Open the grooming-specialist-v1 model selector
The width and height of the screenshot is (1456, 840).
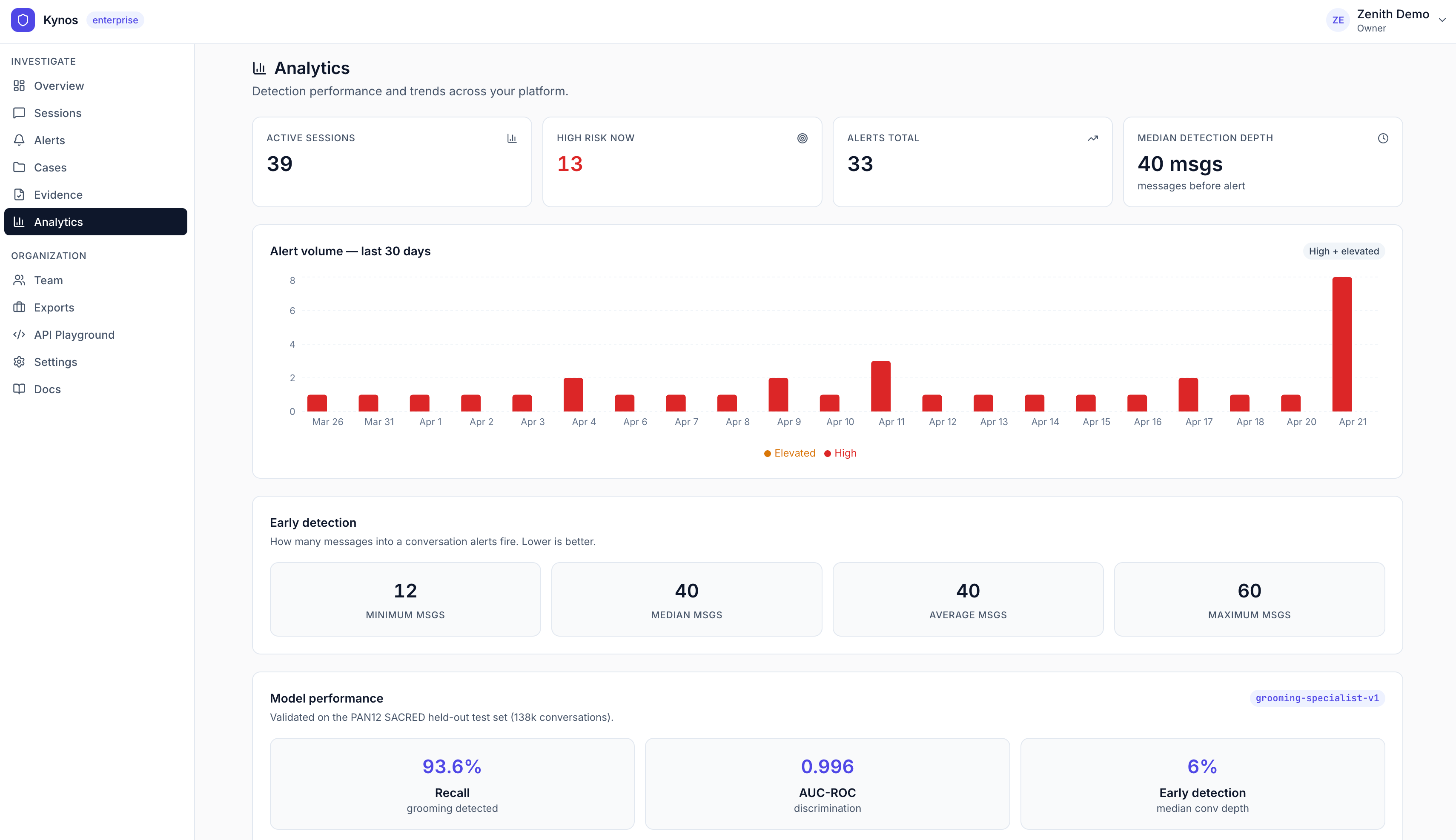click(x=1318, y=698)
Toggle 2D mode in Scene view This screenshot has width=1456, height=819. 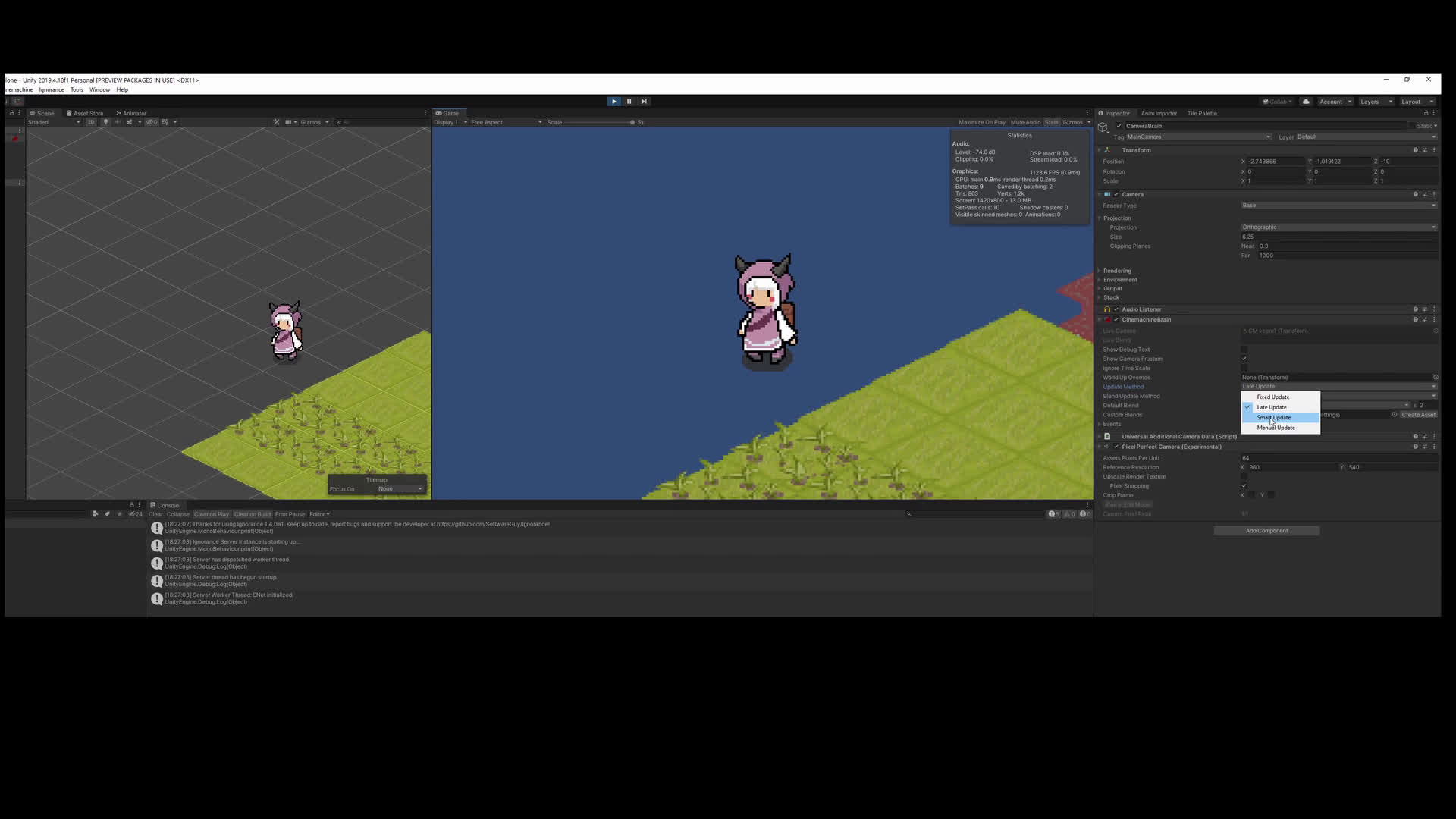tap(91, 122)
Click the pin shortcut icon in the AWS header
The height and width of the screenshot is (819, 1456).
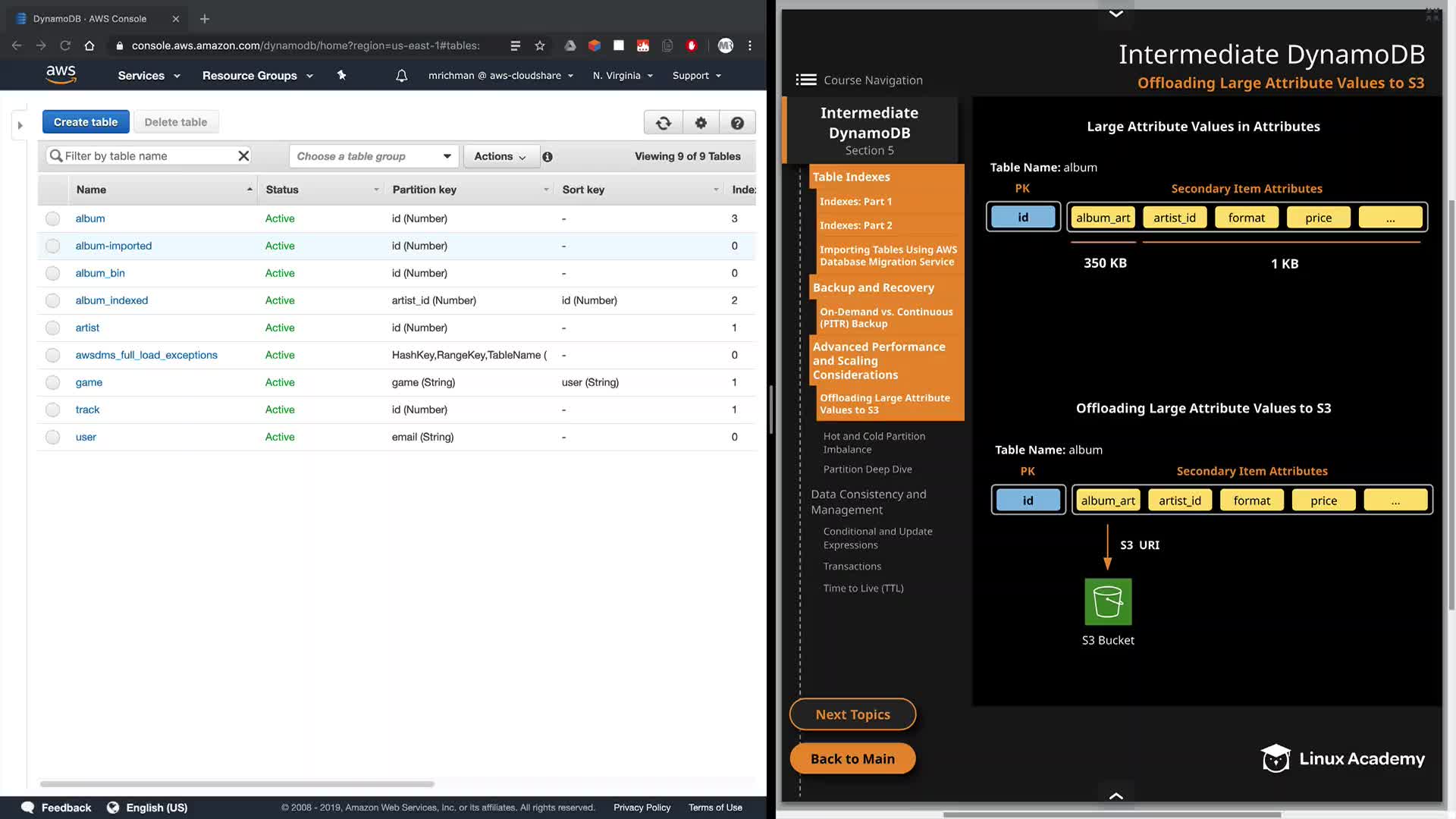pyautogui.click(x=342, y=75)
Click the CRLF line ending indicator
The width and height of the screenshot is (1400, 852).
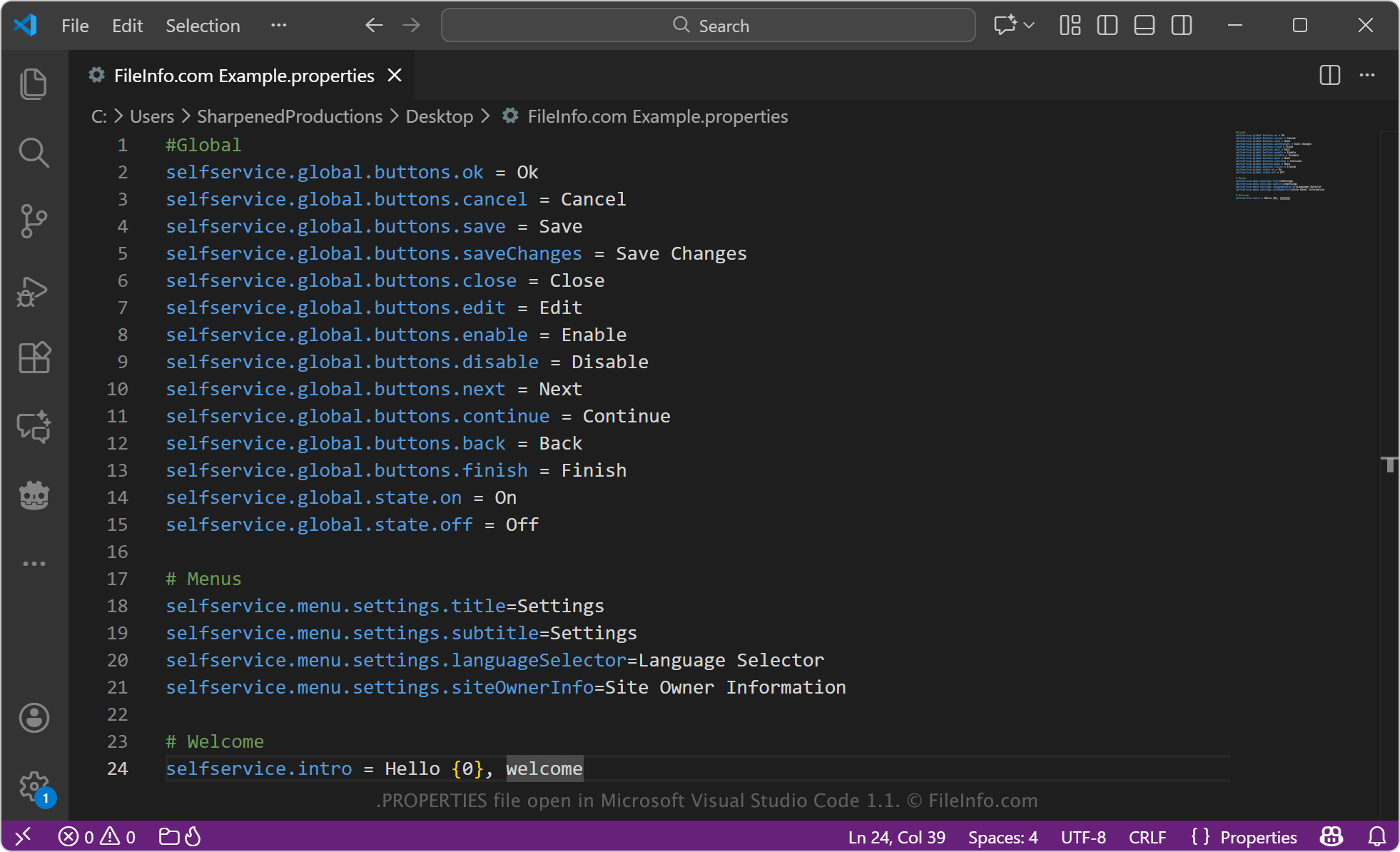(x=1147, y=837)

=-=-=-=-=

> _Assignment_
Set down exactly and only the lines from the line that contains "Click the CRLF line ending indicator" through the last line of the entries above, with both of those lines included and the pictures left out.

> _Answer for the task_
Click the CRLF line ending indicator
The width and height of the screenshot is (1400, 852).
(x=1147, y=837)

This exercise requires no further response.